Assim sendo, os objetos físicos, também chamados "reais", e os psíquicos fazem parte do mundo natural, porque são elementos que existem, isto é, foram dados, independentemente de uma criação da inteligência ou da vontade.

Entretanto, ao lado do mundo natural, composto por objetos físicos e psíquicos, percebem-se realidades que somente existem enquanto pensadas pelo sujeito cognoscente. Essa realidade não existe fora do pensamento,

embora possa ser externada por símbolos. As idéias fazem parte desse mundo, e por isso seu objeto é chamado ideal.

Os objetos ideais não existem no tempo, e menos ainda no espaço, porque são apenas pensados, vale dizer, existem como realidade do raciocínio ou do intelecto.

São três os objetos ideais conhecidos pela filosofia, a saber: as relações, a matemática e, finalmente, a essência (MORENTE, 1980:292).

Tanto a realidade natural quanto a ideal tratam de objetos que são considerados do mundo do "ser", porque conhecidos pelas sensações ou pelo intelecto, independentemente de qualquer referência a outro objeto.

Não obstante, os valores não se encaixam como parte do mundo do "ser" ideal, em que pese só existirem enquanto pensados. O fato de os valores existirem apenas enquanto pensados não os insere no mundo ideal, porque o "ser" do mundo ideal tem existência própria; já os "valores" só se concebem quando projetados em um ser previamente existente.

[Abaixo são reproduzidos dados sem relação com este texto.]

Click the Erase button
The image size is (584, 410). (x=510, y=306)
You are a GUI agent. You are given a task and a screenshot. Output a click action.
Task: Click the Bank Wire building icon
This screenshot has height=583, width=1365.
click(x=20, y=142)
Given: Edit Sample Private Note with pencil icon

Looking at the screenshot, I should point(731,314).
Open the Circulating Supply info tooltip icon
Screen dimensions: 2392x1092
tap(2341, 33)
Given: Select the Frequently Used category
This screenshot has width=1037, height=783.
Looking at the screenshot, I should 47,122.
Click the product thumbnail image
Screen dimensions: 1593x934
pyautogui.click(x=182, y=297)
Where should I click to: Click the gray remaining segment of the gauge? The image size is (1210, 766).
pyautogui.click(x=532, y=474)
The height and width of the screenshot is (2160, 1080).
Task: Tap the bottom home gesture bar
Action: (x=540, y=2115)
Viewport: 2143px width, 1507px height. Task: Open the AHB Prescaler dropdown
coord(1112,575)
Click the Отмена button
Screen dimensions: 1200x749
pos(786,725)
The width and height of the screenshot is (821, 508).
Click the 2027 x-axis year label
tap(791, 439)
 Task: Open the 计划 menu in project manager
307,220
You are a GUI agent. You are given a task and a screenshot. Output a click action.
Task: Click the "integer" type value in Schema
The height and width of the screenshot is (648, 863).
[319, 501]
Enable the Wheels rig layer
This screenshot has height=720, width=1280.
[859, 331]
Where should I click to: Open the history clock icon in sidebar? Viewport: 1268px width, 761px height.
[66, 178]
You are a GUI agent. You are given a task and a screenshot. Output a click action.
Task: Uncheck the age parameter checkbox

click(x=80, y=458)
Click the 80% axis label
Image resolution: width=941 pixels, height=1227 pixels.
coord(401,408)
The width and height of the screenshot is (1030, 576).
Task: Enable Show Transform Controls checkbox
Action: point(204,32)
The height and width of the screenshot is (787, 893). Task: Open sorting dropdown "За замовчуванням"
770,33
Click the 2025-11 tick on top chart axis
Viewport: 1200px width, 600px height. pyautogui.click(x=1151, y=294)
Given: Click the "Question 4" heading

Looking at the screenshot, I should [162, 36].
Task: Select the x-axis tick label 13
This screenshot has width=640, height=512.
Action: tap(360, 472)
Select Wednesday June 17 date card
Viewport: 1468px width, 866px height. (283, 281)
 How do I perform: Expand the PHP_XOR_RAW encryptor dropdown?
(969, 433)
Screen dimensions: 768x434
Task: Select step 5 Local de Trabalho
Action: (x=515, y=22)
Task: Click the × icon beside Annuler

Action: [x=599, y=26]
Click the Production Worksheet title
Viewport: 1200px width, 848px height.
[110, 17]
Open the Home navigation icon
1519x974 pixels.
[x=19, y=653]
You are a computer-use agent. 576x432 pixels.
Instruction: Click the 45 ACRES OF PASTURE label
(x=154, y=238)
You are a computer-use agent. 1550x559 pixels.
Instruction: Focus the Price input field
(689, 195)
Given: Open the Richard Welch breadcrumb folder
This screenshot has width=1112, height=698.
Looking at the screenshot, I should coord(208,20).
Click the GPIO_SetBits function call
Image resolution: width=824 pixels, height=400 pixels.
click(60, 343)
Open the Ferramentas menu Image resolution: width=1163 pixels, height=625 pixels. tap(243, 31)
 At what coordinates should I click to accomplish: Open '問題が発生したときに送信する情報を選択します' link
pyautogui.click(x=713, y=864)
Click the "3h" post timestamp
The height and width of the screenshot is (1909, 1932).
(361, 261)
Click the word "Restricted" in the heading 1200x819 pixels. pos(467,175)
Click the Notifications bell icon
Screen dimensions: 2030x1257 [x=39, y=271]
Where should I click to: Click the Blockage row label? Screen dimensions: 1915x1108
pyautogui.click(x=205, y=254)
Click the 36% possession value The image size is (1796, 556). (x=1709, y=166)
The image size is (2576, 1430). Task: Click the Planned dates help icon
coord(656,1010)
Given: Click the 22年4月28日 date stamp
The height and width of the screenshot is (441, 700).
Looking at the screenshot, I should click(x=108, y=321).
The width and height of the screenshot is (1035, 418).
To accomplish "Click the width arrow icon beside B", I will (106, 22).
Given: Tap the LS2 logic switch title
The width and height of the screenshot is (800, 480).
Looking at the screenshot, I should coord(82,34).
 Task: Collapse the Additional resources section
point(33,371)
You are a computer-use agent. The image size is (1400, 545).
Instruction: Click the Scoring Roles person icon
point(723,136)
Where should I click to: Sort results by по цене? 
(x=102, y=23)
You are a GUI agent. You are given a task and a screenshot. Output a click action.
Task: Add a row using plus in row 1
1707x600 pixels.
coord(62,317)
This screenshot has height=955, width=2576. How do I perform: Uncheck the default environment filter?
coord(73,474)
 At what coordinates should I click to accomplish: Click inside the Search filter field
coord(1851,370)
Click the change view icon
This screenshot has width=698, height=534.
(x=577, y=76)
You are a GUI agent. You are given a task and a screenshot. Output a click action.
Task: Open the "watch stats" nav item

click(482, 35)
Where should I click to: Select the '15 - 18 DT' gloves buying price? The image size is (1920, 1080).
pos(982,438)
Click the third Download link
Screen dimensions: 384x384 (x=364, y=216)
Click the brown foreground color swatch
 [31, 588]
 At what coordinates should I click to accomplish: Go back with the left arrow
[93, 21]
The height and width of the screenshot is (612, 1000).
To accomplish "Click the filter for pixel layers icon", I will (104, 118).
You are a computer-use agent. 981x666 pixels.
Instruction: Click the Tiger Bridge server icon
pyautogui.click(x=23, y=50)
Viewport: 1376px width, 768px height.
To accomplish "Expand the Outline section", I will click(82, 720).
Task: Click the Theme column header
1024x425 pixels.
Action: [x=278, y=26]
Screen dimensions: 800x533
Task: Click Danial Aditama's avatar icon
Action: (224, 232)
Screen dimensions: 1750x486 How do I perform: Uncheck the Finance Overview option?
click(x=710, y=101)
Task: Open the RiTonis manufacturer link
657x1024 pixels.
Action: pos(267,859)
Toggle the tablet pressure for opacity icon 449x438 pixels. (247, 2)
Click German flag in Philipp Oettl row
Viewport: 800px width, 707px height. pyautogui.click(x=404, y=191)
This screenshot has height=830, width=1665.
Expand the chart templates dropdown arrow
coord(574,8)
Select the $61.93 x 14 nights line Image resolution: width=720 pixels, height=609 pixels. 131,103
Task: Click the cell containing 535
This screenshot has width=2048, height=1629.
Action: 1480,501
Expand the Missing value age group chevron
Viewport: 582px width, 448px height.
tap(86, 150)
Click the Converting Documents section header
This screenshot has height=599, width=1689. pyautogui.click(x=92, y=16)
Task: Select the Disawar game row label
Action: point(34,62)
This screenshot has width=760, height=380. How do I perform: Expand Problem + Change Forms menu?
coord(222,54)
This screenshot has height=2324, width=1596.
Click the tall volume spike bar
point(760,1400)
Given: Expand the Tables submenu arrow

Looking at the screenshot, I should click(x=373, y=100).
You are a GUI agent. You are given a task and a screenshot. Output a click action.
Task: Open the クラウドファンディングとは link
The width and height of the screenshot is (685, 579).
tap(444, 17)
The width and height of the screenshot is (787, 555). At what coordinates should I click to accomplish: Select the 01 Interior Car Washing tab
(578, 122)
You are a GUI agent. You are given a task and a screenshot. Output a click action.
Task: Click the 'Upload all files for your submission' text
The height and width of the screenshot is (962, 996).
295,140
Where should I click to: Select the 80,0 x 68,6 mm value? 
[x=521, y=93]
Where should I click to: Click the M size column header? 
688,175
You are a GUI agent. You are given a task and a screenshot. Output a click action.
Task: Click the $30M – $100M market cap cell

Um exemplo irá ilustrar melhor o raciocínio: o triângulo é um ser ideal porque existe dentro do nosso pensamento como realidade já formada; entretanto, o "belo" necessita ter relação com algum objeto para que se se possa concebê-lo. Uma moça bela, ou um carro belo. Note-se que o belo, para ser concebido, tem de se referir a um objeto (moça, carro) que já existe.

O professor Armando Câmara, embora reconhecendo que o valor não pertença ao mundo real ou ideal, acabou inserido o valor no mundo do ser por uma questão de realismo e explicou:

Não sendo o valor um ser real nem um ser ideal, é, no entanto, uma expressão do ser que está em todo o plano ontológico ---- no ser real e no ser ideal. Numa posição de realismo, inserimos então o valor no ser. Não identificamos valor e ser, não opomos valor e ser, não separamos o valor do ser, nem confundimos os dois. O valor é o ser, que se apresenta sob determinada forma (MENDONÇA, 1999:150)

Acontece que o valor não tem substantividade própria, e por isso não faz parte do mundo do ser. O valor adere a um ser, é uma qualidade, característica ou modo que se lhe agrega, motivo pelo qual o valor pertence ao mundo do dever ser.

E isso fica bem claro se tivermos em mente que o valor não se altera com a mudança dos objetos reais ou psíquicos que o portam. De sorte que um carro, com o tempo, pode deixar de ser belo; todavia, o valor beleza continua existindo em toda a sua plenitude, já que os valores são permanentes.

Não se desconhece que os valores somente podem se manifestar por meio da realidade; porém, não há como reduzi-los aos objetos reais ou psíquicos que os encarnam, uma vez que os valores têm uma realidade própria que pode ser pensada ou sentida pelo homem.

Lotze é apontado como o pai da moderna filosofia dos valores, porque foi o primeiro a contrapor o mundo dos valores, que se descobre pelo sentir espiritual, ao mundo do ser que se revela pela inteligência (HESSEN 1946:24).

Pode-se concluir que os valores fazem parte da nossa realidade como objetos do mundo do dever ser, que engloba a Ética, a Estética e a Filosofia religiosa.

O Direito, consoante será visto no momento oportuno, faz parte da Ética, e, por isso, embora os valores façam parte dele (Direito), com ele não se confundem.